Denn gleich wie derjenige, der um eine Tochter zur Unehre buhlt, ihr größter Feind ist; also sind auch diejenigen eure größten Feinde, die euch nur zu ihrem Muthwillen und zu eurem Schirme gebrauchen. Ihr wähnet, weil sie euch Geld geben, seien sie eure Freunde. Solches Geld ist aber ein gefährlicher Pfennig, da er seinen Herrn umbringt. Wenn Jemand aber sprechen würde: „Wie sollen wir wiederum zu Eintracht kommen?“ Soll ihm die Antwort sein: durch Ablegen des Eigennutzes; denn wo dieser nicht wäre, würde eine Eidgenossenschaft fort und fort mehr ein Brüderverein als ein Bund zu nennen gewesen. Spricht aber einer: Eigennutz liegt in eines Jeden Herzen, daraus vermögen wir ihn nicht zu reißen; denn Gott vermag allein die Herzen zu erkennen und sie zu bessern. Eine andere Antwort: „So thut ihr ernstlich, was euch zusteht! Wo ihr den Eigennutz äußerlich findet, wie er freventlich Uebles thut, so strafet ihn, lasset ihn nicht wachsen. Und damit er aus den Herzen getilgt werde, so schaffet, daß das göttliche Wort getreulich bei euch gepredigt werde. Denn wo Gott nicht in eines Menschen Herzen wohnet, da ist nichts als der Mensch selbst. Wo nichts als der Mensch selbst ist, da gedenkt er nichts anderes, als was zu seinem Nutzen und zur Wollust dienet. Daraus folgt dann, daß man so untreu ist im Umgange mit einander. Wo aber Gott in eines Menschen Herzen wohnet, da sinnet der Mensch nur, was Gott gefällt, sucht Gottes Ehre und des Nächsten Nutzen. Nun kann die Erkenntniß Gottes nirgendsher klarer kommen, als aus seinem eigenen Worte.

Wollet ihr nun daß die Erkenntniß Gottes unter euch walte, damit ihr friedlich und gottesfürchtig lebet, so stellet allein darnach, daß euch das Wort Gottes ernstlich nach seinem natürlichen Sinne geprediget und ohne Zwang und Gewalt menschlicher Weisheit klar und verständlich an den Tag gelegt werde. Dann werdet ihr sehen, daß die Euren von selbst von schlechten Handlungen abstehen werden; wie denn bei uns öffentlich von etlichen Orten geredet wird, daß sie von fremden Kriegsdiensten allein durch den Unterricht des göttlichen Wortes abgestanden seien.

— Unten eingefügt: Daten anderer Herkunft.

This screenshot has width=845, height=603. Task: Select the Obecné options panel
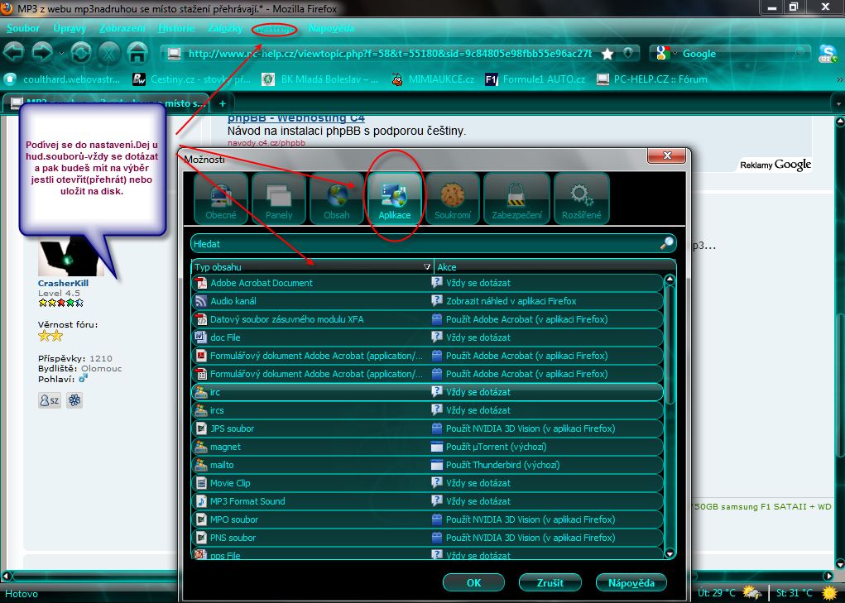coord(220,199)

Horchet nicht auf die Pfaffen, die zu euch weinend kommen: es gehe ihnen an ihren Opfern und Pracht ab, und dazu schreien: Das ist ketzerisch, das ist lutherisch; sondern sehet und prüfet selbst, was man mit dem Worte Gottes vornimmt, ob man allein auf die Ehre Gottes und auf ein gutes Gewissen dringt, oder auf das Herkommen, auf die Gewalt und Pracht der Pfaffen. Und wenn ihr sehet, daß es nur zur Ehre Gottes und zum Heile der Seelen gereiche, so fördert es, möge dieser und jener sagen, was er wolle; denn durch das Wort Gottes werdet ihr zu frommen, gottesfürchtigen Leuten erzogen; und damit werdet ihr euer Vaterland erhalten; und ob es gleich dem Teufel leid wäre. Denn wo Gottesfurcht ist, da ist die Hülfe Gottes, wo die nicht ist, da ist die Hölle mit allem Jammer und Unrechte. Darum horchet auf das Wort Gottes, denn das kann euch allein wieder zurecht bringen. Nehmet diese meine herzliche und freundliche Warnung im Besten auf. Denn Viele (wie zu besorgen ist) möchten zu eurem Unfalle wohl lachen, und euch dann durch Schmähschriften zu Schanden machen. Solchen gewahrt ihre Freude um Gotteswillen nicht.

Gott wolle euch in seine Huld nehmen und euch behüten! Amen.